By Alex Remington, Sports Writer, MPP ‘13

Kevin Durant is making a movie. Deron Williams is going to play in Turkey. The D-League, prohibited from employing NBAers during a lockout, is planning for a season with a much smaller talent pool. Training camp, which was supposed to start yesterday, was indefinitely postponed. All over the league, players are chewing their fingernails, mulling over contract offers with foreign leagues, and trying — for the first time in their adult lives — to ponder what they can do with their lives if not playing professional basketball.

This is the fourth lockout in league history, but during the first two the league was able to resolve the dispute without missing any games, and during the third, in 1998-99, the league was able to return in time to play a 50-game regular season. There has been only one occasion in American pro sports in which an entire season was canceled by a labor dispute, when the NHL canceled the 2004-05 season.
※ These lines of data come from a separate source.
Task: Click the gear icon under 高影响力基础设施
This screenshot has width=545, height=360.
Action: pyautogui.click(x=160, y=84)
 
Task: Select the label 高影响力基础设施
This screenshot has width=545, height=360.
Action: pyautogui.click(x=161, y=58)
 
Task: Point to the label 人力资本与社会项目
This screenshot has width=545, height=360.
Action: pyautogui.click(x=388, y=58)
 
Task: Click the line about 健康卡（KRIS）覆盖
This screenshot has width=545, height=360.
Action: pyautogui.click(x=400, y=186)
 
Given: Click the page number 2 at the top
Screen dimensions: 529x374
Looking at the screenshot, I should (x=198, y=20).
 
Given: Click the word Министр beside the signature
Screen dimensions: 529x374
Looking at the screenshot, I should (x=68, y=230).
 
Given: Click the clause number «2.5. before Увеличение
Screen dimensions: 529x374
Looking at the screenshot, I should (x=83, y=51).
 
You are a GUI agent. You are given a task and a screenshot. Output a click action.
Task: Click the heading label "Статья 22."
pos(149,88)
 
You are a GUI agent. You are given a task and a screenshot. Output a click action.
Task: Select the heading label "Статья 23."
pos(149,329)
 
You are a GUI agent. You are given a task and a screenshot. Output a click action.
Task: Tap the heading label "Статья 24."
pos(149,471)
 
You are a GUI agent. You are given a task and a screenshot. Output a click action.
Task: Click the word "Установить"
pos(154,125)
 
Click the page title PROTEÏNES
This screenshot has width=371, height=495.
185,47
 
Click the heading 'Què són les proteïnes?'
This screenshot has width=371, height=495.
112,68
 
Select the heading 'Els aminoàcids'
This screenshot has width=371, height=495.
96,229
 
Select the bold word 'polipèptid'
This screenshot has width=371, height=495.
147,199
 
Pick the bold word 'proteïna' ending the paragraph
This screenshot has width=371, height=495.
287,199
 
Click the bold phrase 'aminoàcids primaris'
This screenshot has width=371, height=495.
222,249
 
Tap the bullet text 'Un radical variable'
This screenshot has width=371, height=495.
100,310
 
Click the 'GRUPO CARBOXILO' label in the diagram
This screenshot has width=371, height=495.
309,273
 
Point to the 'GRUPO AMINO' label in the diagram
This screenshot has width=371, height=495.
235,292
If that happens, few teams will be hurt more than the Boston Celtics. They’re one of the oldest teams in basketball. Last year, there were only 24 players age 33 or older who logged 1000 minutes in the league. Exactly one-eighth of that total is the Celtics’ Big Three: Ray Allen, Paul Pierce, and Kevin Garnett. (The Spurs and Raptors are the other two teams with three such players, but neither stands to lose quite as much ground as the Celtics. The Raptors are one of the worst teams in the league, so the layoff can’t hurt them, while the Spurs lost in the first round of the playoffs last year and faced much-reduced expectations for 2011-12.)

If you’ll pardon my quoting the Lemonheads, it’s a shame about Ray Allen: he just set the all-time three point record last year, but now he won’t get any chance to widen his lead any time soon. And Garnett and Allen are already pushing the upper echelon of historical playing time: they are already 13th and 20th, respectively, on the all-time NBA minutes played list. Meanwhile, backup Celtic center Shaquille O’Neal, who retired in June, is 17th on the list.

Blame the owners or the revenue structure if you like – no one’ is blameless but everyone’ is hurting. As Maury Brown of The Biz of Basketball writes, “According to the most recent Forbes valuations, the league has 17 clubs shown as running at an operating loss.”

But there might be at least one silver lining for Kevin Durant, and for basketball fans. It will give Durant the time to work on making a movie better than Shaquille O’Neal’s awful star vehicles, “Steel” and “Kazaam.” (While he’s at it, maybe Durant could remake “Space Jam”… or maybe that’s the one movie in Hollywood that no one will reboot.)